[Written exercise 1]
In the Ducati ST4s review, why was it easy for Ducati to make the upgrades? Answer in one to three sentences.
[Written exercise 2]
Continue the Ducati ST4s review from the point where it stops.

::: Reading text :::

Ducati ST4s

An old friend brought to maximum potential

Marketing gurus the world over are, no doubt, having a good old chuckle at Ducati's expense. These self-imagined shapers of public consumption, between sips of iced mocha and morsels of maple oat-nut scones, are certainly poring over Ducati's brochures and wondering openly, "What's the deal with this new ST4s?"

How the new ST4s cross-threads into the large and well-worn receptacle of modern marketing has to do with--believe it or not--value. This is a top-rung motorcycle, demanding of a serious premium over the more pedestrian models of similar performance and pedigree. (Pay no attention to the matte-gray color scheme because it's meant to be cool, not cheap, unlike the matte-black finish on the 750 Sport. Red and yellow will also be imported.)

But Ducati broke the marketing man's main rule. This new sport-tourer, based largely on the ST4 we know well, gains not just the full 996cc engine from the top-range supersport Ducati but also high-grade suspension components, the very hardware any well-to-do gearhead would (and in many cases does) apply to the standard ST to help create the ultimate sport-tourer. Yet, at $14,995, this ST4s costs just $1200 more than the standard ST4 and comes with the Nonfango hard bags to boot. Way back in Marketing 101, the textbook said you should always charge more for the upgraded bike than it would cost the consumers to make the upgrades themselves; otherwise you'll smother the sales of the bike upon which this new model is based and fail to create the needed cachet of the new bike.

These upgrades dramatically improve the ST4 and were easy to do, because most of the pieces were already in Ducati's inventory. Basically, Ducati techs grab the 996 engine slated for the superbike and toss this wonderful desmoquattro engine into an ST chassis rolling down the line. (The 916cc engine is physically the same size.) Oh, and the engineers were called in to rework the ST4s' cam timing and fuel-injection calibration in hopes of bolstering the ST4s' midrange, a perfectly rational intention for an ST. To get 996cc, the 916 engine has an additional 4mm of bore (up to 98mm) while the stroke remains at 66mm. For the ST4s, this engine receives smaller throttle bodies (50mm vs. the 996's 54mm units) and a lower compression ratio (11.2:1 vs. the 996's 11.5:1 figure).

Small changes, to be sure, and the 996's race-winning personality remains undiminished as a result. Hugely stout in the midrange (the ST4s punches out 66.7 foot-pounds of torque at 7000 rpm and more than 60 foot-pounds from 5000 to 9250 rpm), the revised engine, amazingly, keeps a regular 996 in sight all through the dyno charts. You'd expect the lower compression ratio and the smaller throttle bodies to chop top-end power, but the ST4s gives up just 2.0 horsepower at the peak and a mere 2.9 foot-pounds of torque. Job well done, Ducati.

::: Given records :::

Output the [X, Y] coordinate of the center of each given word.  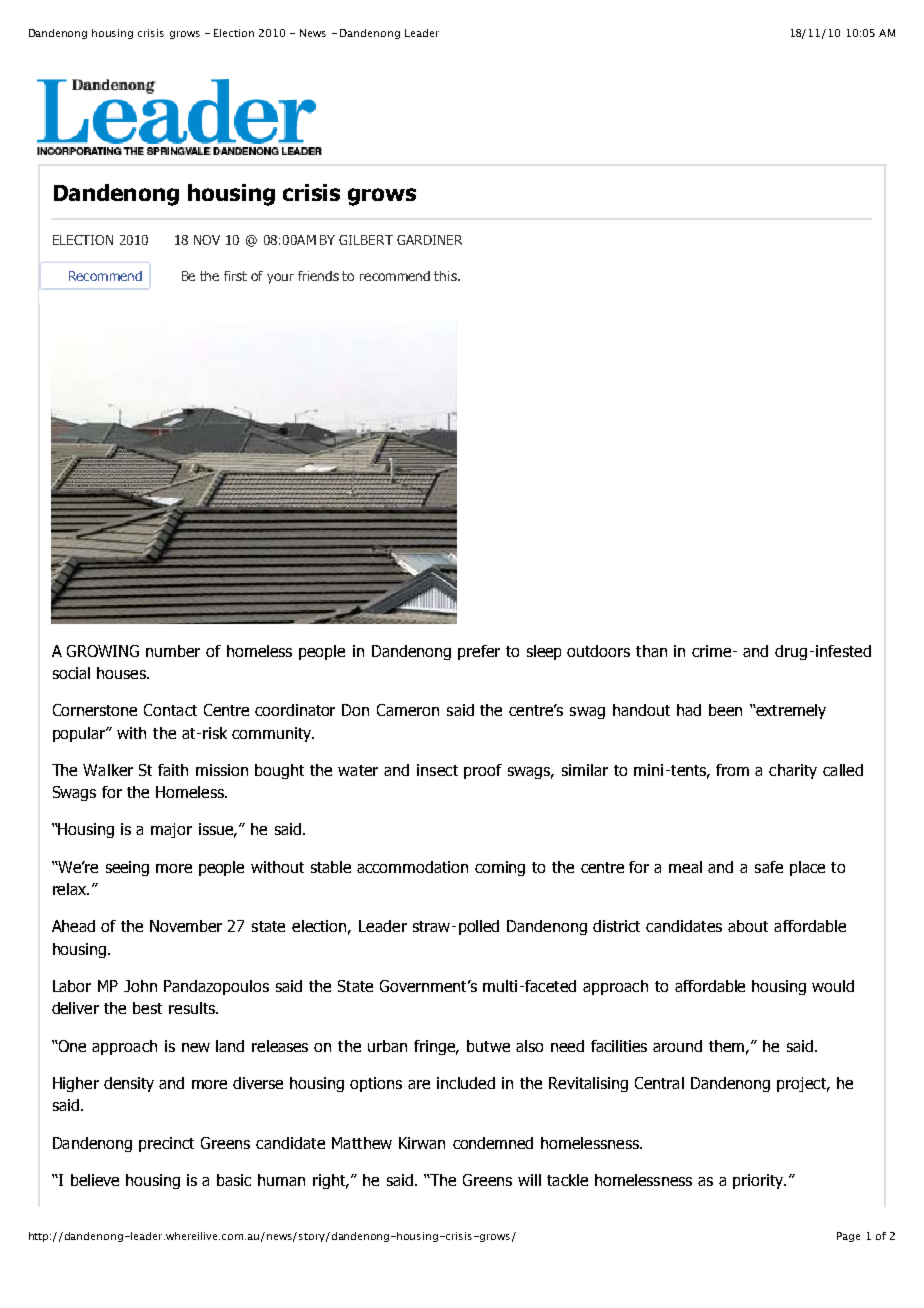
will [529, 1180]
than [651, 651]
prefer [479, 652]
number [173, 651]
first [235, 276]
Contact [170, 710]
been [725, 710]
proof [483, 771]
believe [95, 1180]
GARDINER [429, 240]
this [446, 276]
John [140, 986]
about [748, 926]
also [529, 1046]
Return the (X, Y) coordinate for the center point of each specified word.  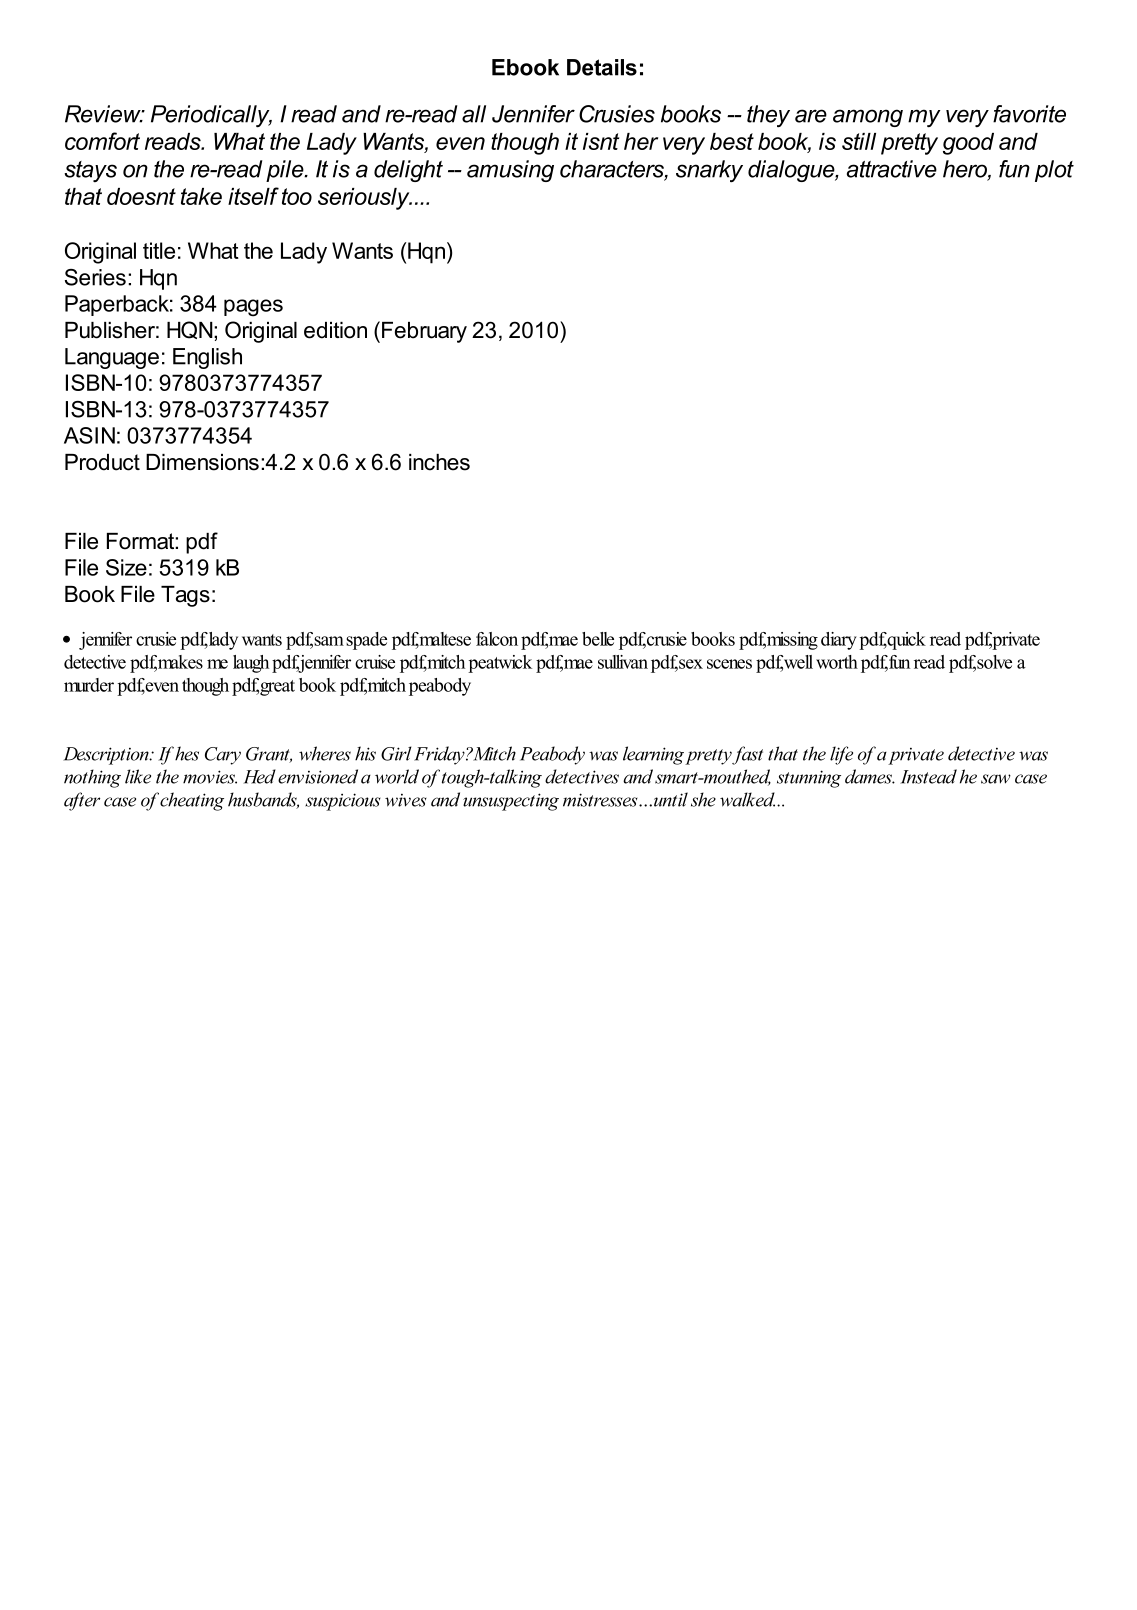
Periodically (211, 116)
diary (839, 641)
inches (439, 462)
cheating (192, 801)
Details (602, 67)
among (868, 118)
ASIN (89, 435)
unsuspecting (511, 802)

:::
::: Given records :::

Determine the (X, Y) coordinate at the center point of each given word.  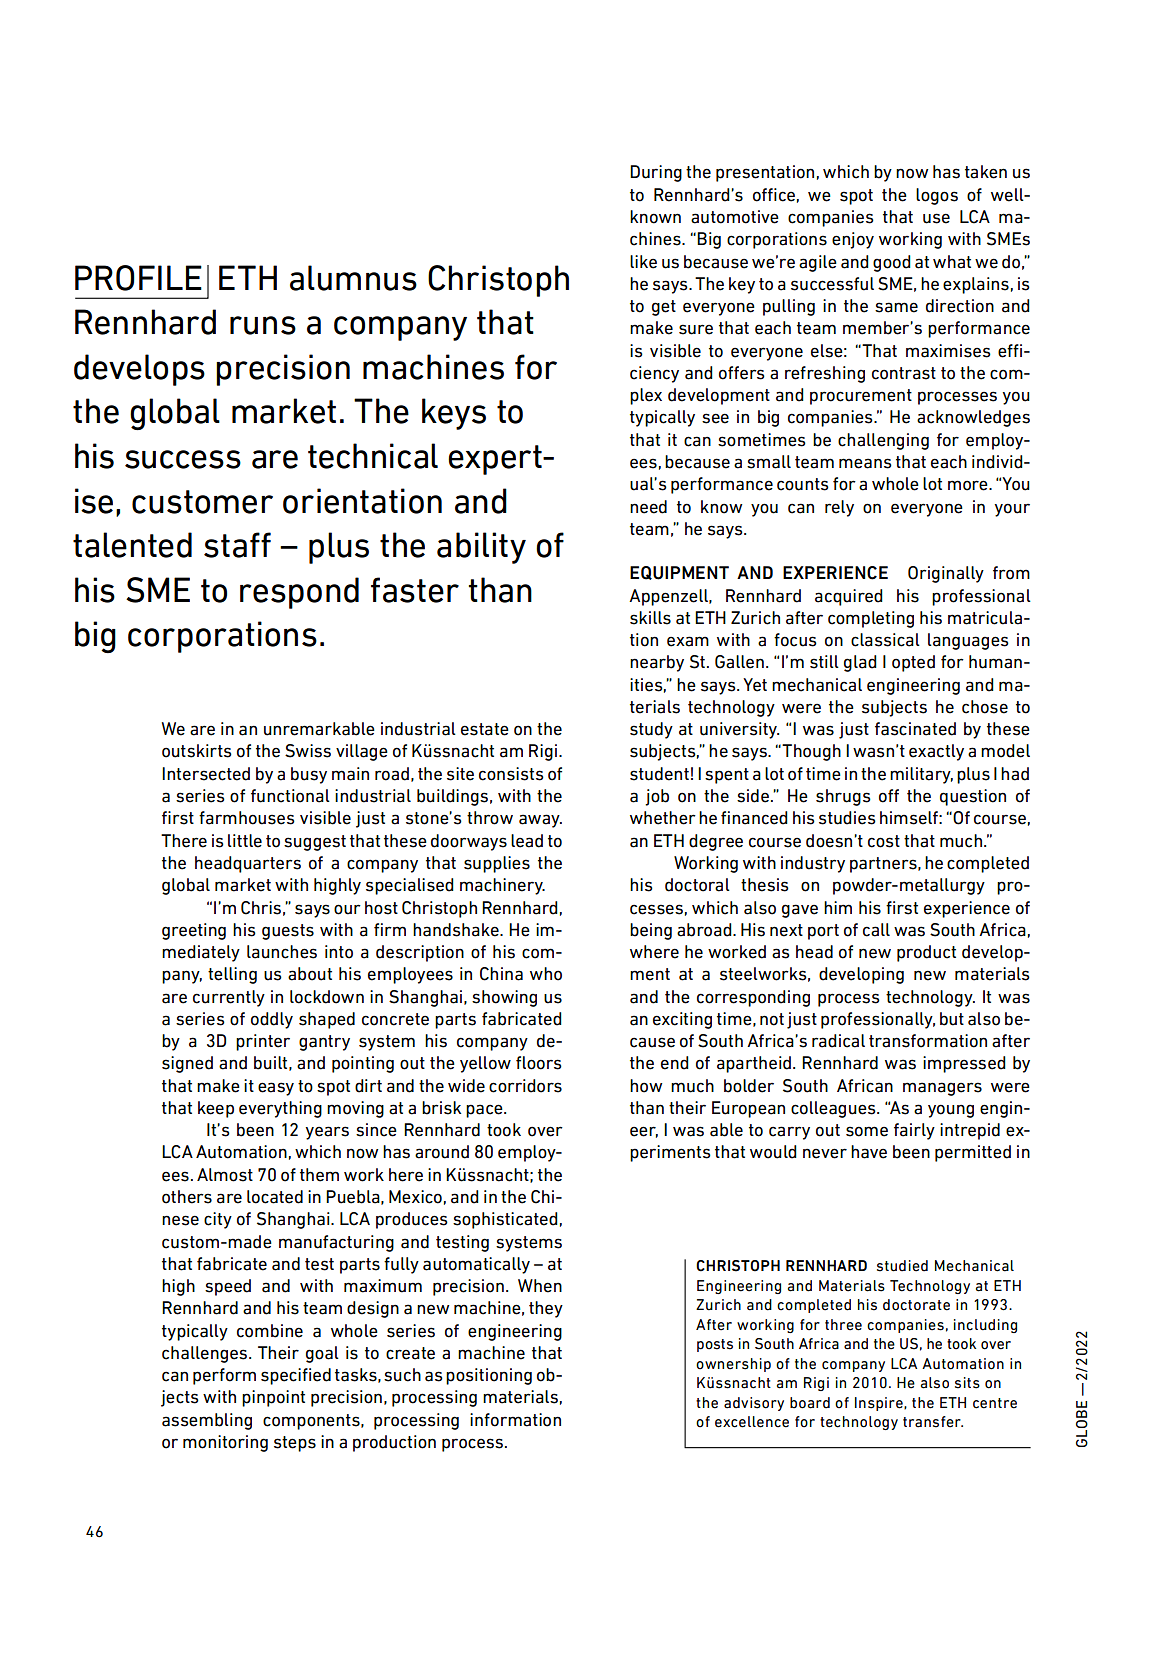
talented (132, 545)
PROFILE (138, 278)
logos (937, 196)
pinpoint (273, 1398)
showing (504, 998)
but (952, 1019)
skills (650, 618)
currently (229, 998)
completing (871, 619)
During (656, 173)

:::
::: Given records :::

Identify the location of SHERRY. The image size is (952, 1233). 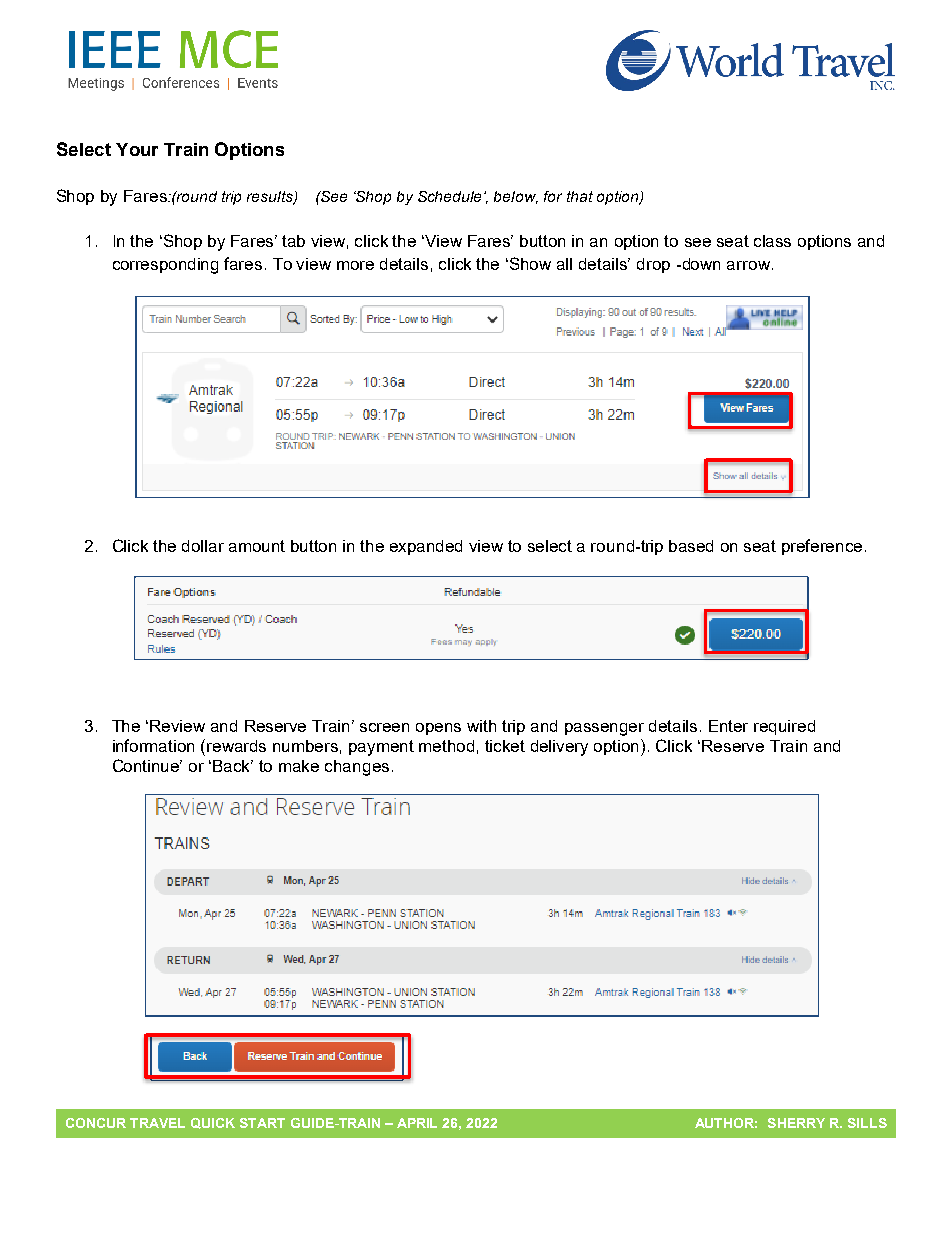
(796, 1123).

:::

[Exercise response 1]
The upgrades were easy because most of the pieces were already in Ducati's inventory. Techs could take the 996 engine meant for the superbike and put it into an ST chassis on the line, since the 916cc engine it replaces is physically the same size.

[Exercise response 2]
Numbers are one thing, of course, but it's the way the 996cc engine puts the power down that makes twin-cylinder fanatics go weak in the knees. With a new Marelli computer (the 5.9M), the ST's brain is chock full of smarts; the system meters fuel with near perfection. From right off idle, the ST responds rapidly and accurately, yet there's not a hint of lurch or oversensitivity. And while throttle response is not quite as progressive as on some big twins, it takes all of approximately five seconds to become familiar and proficient with the Ducati's responses. Thanks to this seamless power delivery, it's possible to meter power exactly as you want.

What's more, the Ducati delivers the goods with a soundtrack. Even with fairly quiet mufflers in place, the ST is more than a little charismatic, with a prominent intake honk and well-defined power pulses juddering through the chassis. You can only imagine how much fun this bike would be with some freer-flowing cans. (Hello, Termignoni?)

Our low-mile test bike's gearbox freed up considerably during the test, but the short-engagement-band dry clutch proved to be everything you'd expect of the type. You can get it to graunch impressively from a standing start and we still wonder why Ducati can't get the lever effort down. Oh well....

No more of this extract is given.